After that bite, Cathcart decided that searching for exotic plants might be a safer bet. His plant expeditions have led him to Thailand, Mo'orea, the Philippines, New Zealand, Indonesia and Madagascar, among other places. Cathcart and his wife, Linda, also traveled to Ecuador several time to collect orchids and bromeliads for Marie Selby Botanical Gardens' collection, and they even supplied 360,000 bromeliads to Singapore's Gardens by the Bay.

Tropifloria

Tropiflora.

“Collecting and lecturing about plants has carried us around the world several times over,” says Cathcart. “It’s also kept Tropiflora—six acres of greenhouse, six acres of indoor space and remaining outdoor land—in business. Now, my kids run the nursery.”
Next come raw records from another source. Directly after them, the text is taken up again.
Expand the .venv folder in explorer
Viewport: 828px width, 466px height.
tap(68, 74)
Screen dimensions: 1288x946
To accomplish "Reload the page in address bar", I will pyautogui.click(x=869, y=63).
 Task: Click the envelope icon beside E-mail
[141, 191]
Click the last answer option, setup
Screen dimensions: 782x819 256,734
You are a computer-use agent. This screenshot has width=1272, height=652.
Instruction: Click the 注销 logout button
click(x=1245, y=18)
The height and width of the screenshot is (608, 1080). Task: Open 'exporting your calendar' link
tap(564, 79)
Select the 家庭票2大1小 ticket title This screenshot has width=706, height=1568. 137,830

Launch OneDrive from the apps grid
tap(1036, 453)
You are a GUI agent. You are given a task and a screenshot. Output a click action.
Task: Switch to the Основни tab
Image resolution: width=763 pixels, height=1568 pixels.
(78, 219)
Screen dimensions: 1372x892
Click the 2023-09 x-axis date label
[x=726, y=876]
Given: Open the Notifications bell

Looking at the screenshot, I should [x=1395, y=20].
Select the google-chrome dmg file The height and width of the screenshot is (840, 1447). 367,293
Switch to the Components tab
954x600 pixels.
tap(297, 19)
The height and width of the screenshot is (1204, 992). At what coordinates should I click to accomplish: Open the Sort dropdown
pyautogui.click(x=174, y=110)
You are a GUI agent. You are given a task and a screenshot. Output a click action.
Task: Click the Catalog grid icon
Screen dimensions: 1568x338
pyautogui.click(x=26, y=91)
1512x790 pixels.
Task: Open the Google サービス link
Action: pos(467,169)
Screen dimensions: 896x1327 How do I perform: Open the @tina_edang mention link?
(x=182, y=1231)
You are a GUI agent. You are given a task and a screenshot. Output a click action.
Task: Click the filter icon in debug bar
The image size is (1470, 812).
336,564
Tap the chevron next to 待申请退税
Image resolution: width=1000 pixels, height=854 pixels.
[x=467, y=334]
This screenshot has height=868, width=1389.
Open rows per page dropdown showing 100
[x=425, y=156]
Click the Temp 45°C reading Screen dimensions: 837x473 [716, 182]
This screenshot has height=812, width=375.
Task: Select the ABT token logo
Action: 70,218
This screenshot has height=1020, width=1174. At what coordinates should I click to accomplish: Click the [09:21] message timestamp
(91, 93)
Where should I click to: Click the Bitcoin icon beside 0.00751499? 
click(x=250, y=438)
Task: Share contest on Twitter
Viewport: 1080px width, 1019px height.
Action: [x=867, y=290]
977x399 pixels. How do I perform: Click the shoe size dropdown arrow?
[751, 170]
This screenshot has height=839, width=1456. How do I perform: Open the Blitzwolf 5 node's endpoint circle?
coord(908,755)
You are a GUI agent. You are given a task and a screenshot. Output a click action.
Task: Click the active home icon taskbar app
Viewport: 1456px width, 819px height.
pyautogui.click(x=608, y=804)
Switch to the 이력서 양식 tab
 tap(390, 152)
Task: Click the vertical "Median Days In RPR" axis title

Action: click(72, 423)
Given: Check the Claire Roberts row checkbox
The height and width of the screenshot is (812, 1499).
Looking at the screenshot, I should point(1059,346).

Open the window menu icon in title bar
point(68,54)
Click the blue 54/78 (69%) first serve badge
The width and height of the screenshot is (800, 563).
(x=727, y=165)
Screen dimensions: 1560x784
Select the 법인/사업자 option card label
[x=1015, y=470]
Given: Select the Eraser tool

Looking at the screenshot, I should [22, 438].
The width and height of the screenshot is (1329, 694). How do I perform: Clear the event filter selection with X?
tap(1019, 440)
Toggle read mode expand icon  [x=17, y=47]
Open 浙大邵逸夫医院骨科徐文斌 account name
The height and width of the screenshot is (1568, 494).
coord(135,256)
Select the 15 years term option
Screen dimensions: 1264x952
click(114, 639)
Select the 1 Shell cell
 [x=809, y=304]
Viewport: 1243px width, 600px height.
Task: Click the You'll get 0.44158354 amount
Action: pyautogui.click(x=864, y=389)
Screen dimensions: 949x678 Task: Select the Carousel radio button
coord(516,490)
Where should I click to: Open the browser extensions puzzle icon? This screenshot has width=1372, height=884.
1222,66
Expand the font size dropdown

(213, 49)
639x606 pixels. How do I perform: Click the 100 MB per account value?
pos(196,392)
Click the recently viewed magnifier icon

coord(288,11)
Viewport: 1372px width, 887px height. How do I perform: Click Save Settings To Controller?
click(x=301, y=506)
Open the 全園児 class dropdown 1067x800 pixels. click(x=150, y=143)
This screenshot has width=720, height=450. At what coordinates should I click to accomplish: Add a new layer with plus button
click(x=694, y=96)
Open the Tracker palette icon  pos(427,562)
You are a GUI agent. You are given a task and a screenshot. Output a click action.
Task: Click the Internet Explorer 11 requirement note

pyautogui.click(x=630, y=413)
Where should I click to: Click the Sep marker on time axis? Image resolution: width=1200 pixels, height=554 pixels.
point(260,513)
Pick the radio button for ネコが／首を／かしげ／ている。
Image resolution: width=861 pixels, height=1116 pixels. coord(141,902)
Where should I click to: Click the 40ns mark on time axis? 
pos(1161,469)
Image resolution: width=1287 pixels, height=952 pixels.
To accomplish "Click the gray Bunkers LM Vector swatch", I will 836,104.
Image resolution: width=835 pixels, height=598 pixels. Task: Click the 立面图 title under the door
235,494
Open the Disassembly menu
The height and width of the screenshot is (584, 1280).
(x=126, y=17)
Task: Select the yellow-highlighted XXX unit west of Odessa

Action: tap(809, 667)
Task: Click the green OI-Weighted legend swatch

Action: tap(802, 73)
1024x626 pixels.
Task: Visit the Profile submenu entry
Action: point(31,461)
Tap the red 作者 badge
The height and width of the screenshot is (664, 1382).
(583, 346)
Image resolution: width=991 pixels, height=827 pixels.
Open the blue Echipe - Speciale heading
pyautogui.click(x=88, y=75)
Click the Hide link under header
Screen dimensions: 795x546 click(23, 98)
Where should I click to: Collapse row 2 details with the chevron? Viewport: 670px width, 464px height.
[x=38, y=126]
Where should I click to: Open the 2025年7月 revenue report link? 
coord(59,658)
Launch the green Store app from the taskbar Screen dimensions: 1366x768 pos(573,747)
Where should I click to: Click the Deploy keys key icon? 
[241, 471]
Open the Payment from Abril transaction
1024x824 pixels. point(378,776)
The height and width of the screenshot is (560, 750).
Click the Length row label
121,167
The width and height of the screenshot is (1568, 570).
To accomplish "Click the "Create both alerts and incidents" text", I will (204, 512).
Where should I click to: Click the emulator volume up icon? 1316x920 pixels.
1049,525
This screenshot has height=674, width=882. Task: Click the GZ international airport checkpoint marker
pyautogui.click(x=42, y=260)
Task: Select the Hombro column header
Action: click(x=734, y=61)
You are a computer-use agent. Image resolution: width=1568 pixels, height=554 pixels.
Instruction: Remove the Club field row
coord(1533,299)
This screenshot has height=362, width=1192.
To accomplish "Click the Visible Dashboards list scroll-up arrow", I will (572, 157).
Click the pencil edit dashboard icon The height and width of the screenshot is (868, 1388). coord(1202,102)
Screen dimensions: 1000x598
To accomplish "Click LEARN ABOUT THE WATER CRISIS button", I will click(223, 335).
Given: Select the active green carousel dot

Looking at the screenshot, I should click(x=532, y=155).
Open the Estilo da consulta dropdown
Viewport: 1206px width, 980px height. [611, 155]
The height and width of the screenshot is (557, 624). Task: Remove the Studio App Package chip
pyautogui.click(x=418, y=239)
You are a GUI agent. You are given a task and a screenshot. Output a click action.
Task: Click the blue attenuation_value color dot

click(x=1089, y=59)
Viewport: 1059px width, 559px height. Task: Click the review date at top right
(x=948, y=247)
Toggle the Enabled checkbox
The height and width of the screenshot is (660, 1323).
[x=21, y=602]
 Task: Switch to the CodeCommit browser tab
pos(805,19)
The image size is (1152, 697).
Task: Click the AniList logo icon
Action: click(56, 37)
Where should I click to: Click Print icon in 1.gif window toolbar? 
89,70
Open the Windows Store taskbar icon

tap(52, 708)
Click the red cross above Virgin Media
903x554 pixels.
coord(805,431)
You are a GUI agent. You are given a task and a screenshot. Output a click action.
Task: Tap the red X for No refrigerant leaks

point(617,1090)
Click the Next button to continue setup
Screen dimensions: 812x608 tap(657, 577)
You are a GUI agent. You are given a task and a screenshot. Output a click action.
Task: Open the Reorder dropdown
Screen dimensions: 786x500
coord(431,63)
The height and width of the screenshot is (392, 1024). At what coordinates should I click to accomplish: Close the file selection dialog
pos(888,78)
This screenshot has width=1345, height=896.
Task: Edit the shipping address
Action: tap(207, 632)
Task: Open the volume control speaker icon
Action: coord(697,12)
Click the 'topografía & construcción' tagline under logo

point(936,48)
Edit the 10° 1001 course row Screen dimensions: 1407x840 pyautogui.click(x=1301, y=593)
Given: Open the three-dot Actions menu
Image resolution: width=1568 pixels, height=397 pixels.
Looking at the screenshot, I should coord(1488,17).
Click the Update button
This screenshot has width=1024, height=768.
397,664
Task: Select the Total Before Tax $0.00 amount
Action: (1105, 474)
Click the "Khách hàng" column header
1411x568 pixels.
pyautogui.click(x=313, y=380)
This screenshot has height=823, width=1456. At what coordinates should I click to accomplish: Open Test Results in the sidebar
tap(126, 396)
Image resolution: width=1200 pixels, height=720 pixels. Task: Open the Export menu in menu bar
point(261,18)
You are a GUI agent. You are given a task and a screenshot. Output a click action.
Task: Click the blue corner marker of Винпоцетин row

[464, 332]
Cathcart says the process of writing his first book rekindled his interest in reptiles, which led him to travel to Cuba in April to photograph more snakes, lizards and plants.

Cathcart and his wife Linda in Tasmania, 2015.

Cathcart and his wife Linda in Tasmania, 2015.

Tropiflora often hosts festivals that draw crowds of plant enthusiasts, but, no matter how successful the business has become, Cathcart still considers himself a snake guy at heart. He already has another expedition planned for July 2023.